Originally Posted by Karma
if you're seeing good results on your lifts (making progress, decent recovery time), I wouldn't worry about it too much for now, especially since you said you're feeling great. Strength training is far more forgiving of low carb intake than endurance racing anyway. If you aren't getting the results you want, then you can start worrying about tweaking your diet.
Originally Posted by theone
And if you're eating a banana, some nuts, and potatoes, you likely are getting enough carbs - you can shoot for between 100-150 grams a day since you're not trying to lose weight (assuming you don't have existing issues with insulin resistance). Just make sure you're getting enough calories overall!
The Primal Holla! Eating fat. Getting lean. Being awesome.
You were sick, but now you're well, and there's work to do. - Kilgore Trout
Check out Bob Seebohar's book called Metabolic Efficiency Training. It's short and a quick read. I know a lot of very successful endurance athletes do a TON of LSD (long, slow, distance) but there are limits to how much time a non-professional athlete has to train and that is where high itensity interval work will pay HUGE dividend in your training.

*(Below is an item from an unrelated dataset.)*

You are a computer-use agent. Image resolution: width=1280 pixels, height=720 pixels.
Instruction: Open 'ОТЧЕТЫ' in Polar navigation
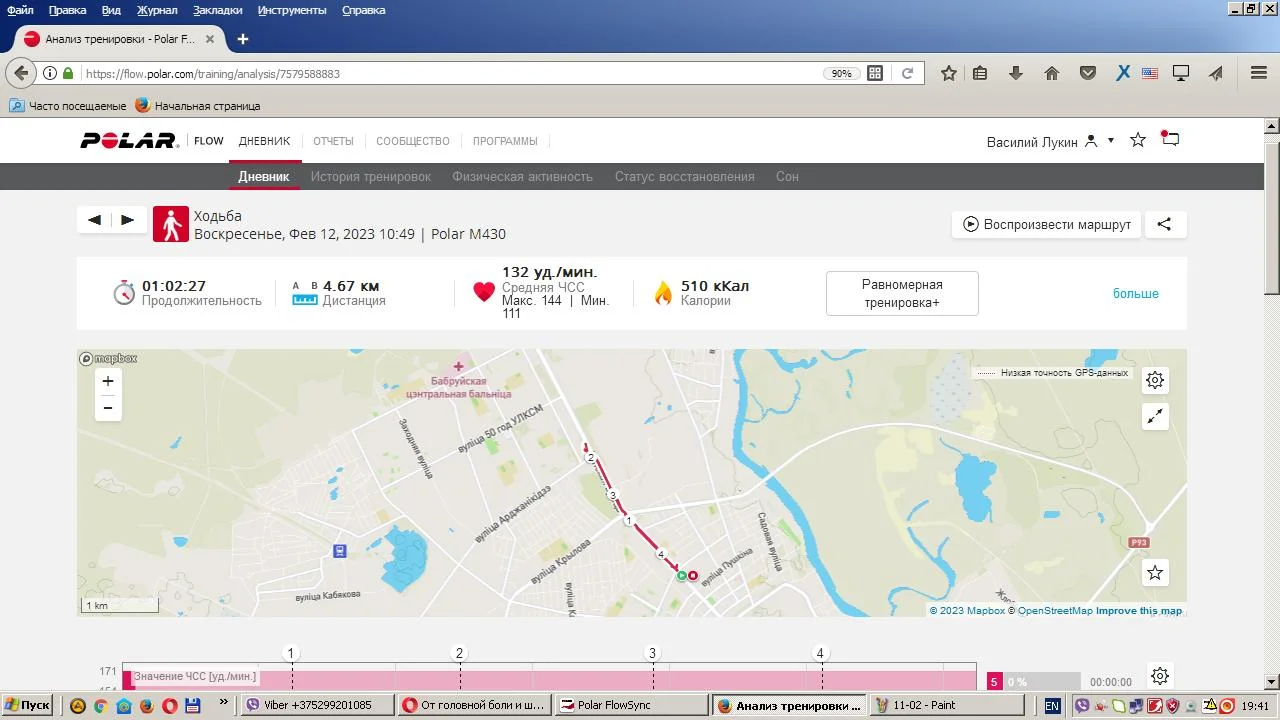pyautogui.click(x=333, y=141)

Both my crit racing clients and my cyclocross clients train and race in the 150-250g/day of carbs (during peak weeks its on the higher end, recovery weeks on the lower end). To get body composition in line with where we want it (8-12% BF usually), they are in the 150 range most weeks. We do a bit of glycogen loading in the 12 hours before race time using yams, bananas and nuts (mostly cashews). Niether of these folks are gunning longer than an hour at a time and the HIIT trains them very well to handle the sprints and attacks on the course. The longer course folks are lower carb eaters as their bodies are conditioned over time to burn substantially more fat at those low HR / intensity levels.

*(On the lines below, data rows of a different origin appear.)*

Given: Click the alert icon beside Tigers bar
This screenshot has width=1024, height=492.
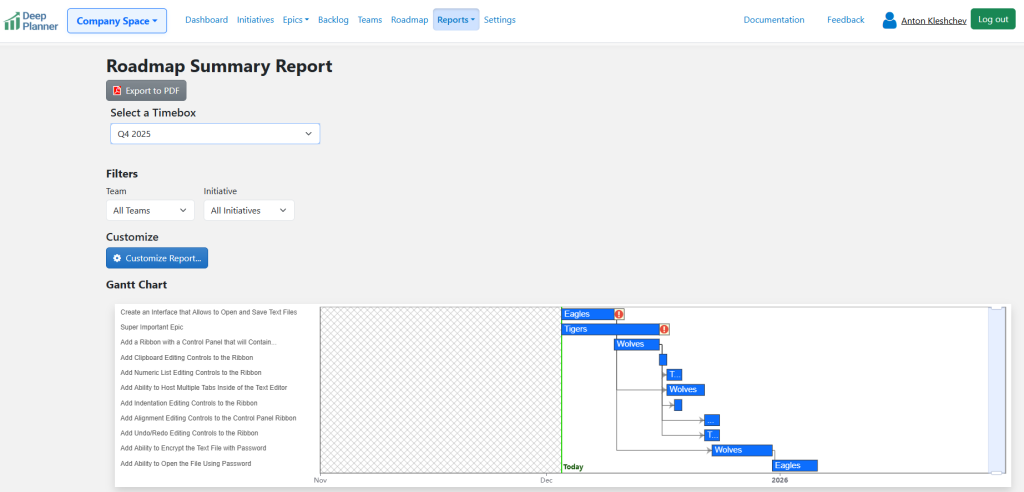Looking at the screenshot, I should [x=664, y=329].
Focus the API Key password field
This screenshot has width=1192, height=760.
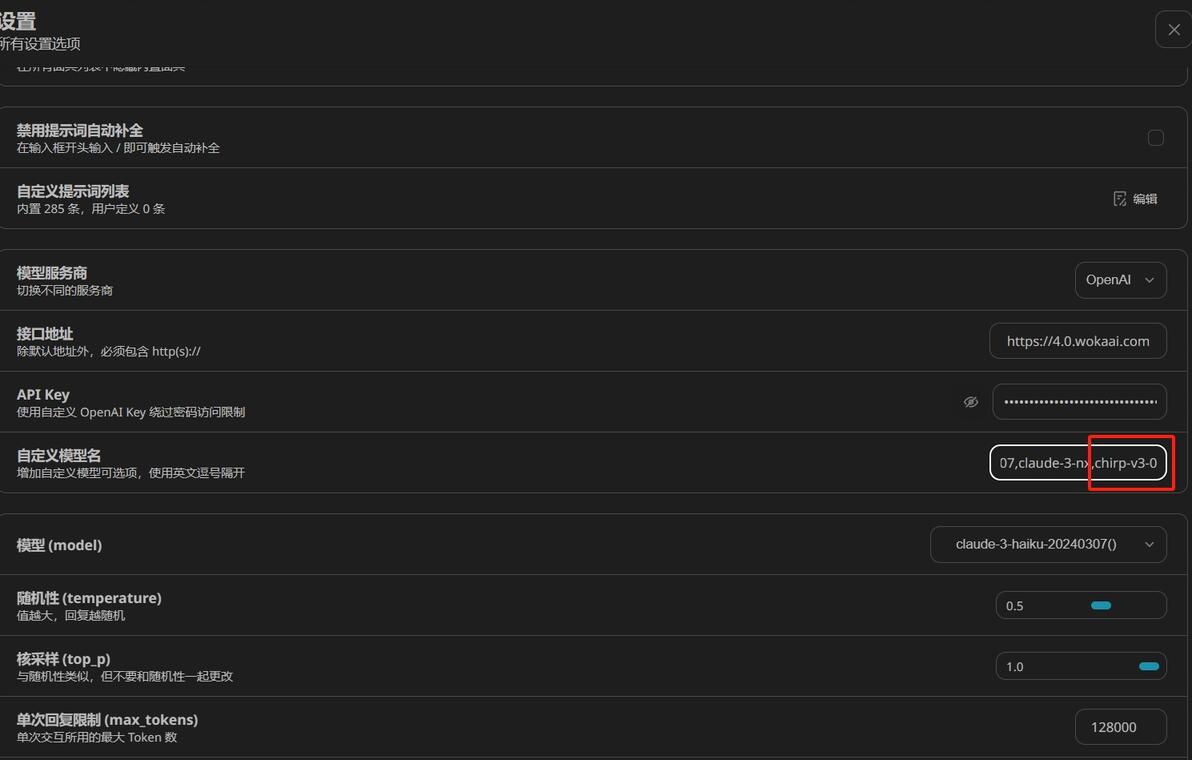(1079, 402)
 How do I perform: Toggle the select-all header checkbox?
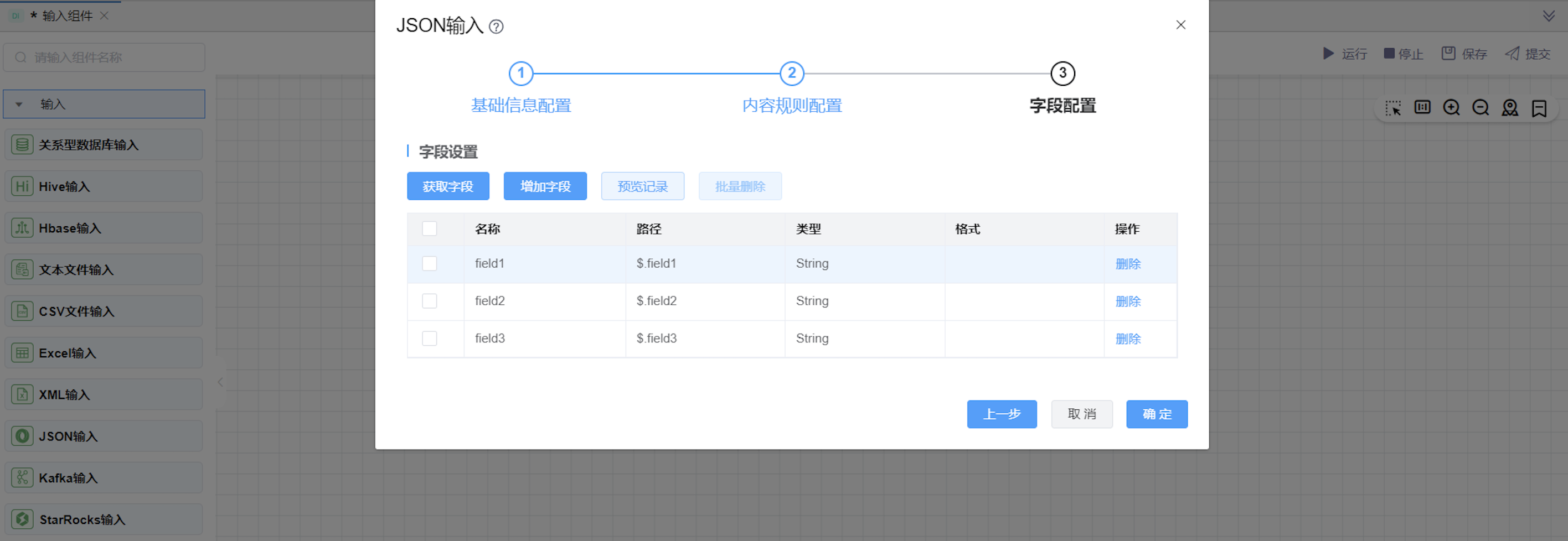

For your 3-4 month plan, you will see the fat melt away if you incorporate high intensity spin workouts into your program. Make sure you use some form form of periodization plan so your body gets the rest it needs and can build itself back up again. I do 1X a week (recovery & week 1 in a cycle), then 2X a week, then 3x in the final week before dropping back to one during the recovery week. If you have the means, I would reccomend you get a cycling specific lactate threshold test done with blood sampling and HR as well as power numbers to dial in the appropriate intensity to get the most bang for your buck. A lot of university exercise science departments do this for a discounted rate when they need guinea pigs. Remember you should also periodize your food intake too. It should match your workouts. In recovery and early weeks of a meso-cycle you will need fewer carbs in particular, but overall less of everything. At peak weeks is when the higher carb intake will occur.
Last edited by Karma; 03-10-2011 at 12:06 PM.

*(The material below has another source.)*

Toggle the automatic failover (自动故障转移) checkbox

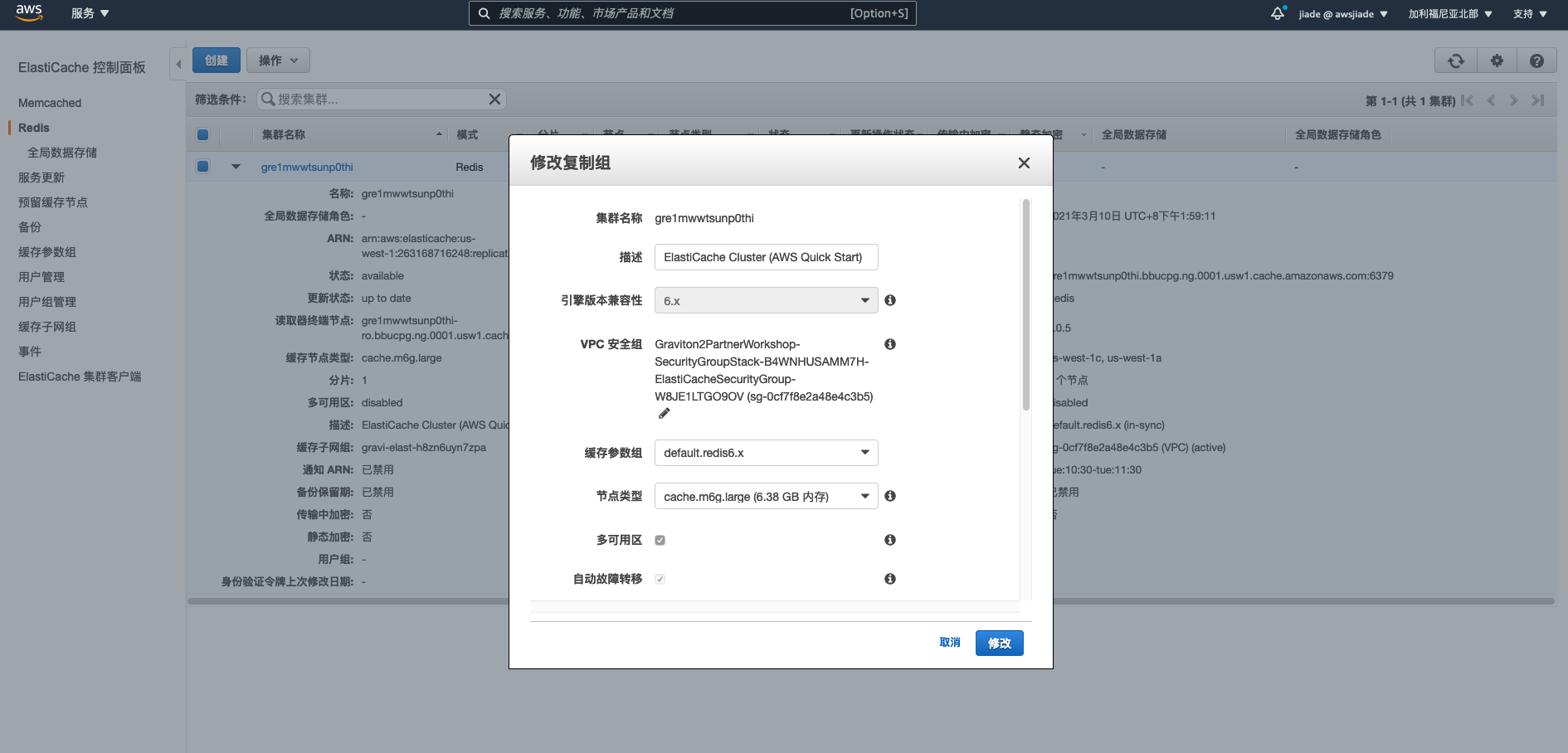[x=660, y=579]
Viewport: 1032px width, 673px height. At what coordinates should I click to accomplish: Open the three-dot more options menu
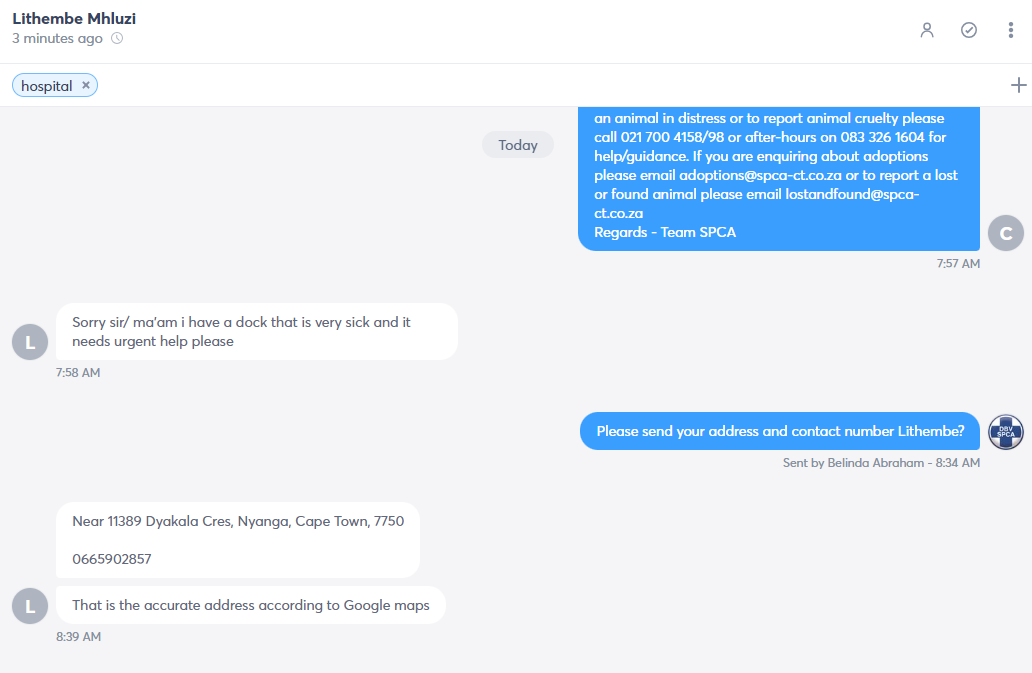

Thanks a ton. I will check out Bob Seebohar. I actually had a coach last year and I this year designed my own plan (of demise ). last year I did a threshold test with my coach (good coach) and from that have my training zones. They may have changed a bit but not a lot.
Since I really killed myself before the new year and it took me 6-8 weeks to start feeling "normal" I am currently taking it very easy and recovering from the stupidity. I have not been "training" really. I rode to today for an hour at a low HR but kept my cadence above 90 most of the time and a fair amount at 100. I even did a few spins to 120. Things feel pretty good and I am sure I could have gone a couple of hours but I am taking it slow. I think next month I will start structured, low HR, base training incorporating short intervals. I have done a few the last couple of weeks like 6-10 (10-30s) with one minute rest. The short ones at high resistance and the longer a bit lower but high cadence.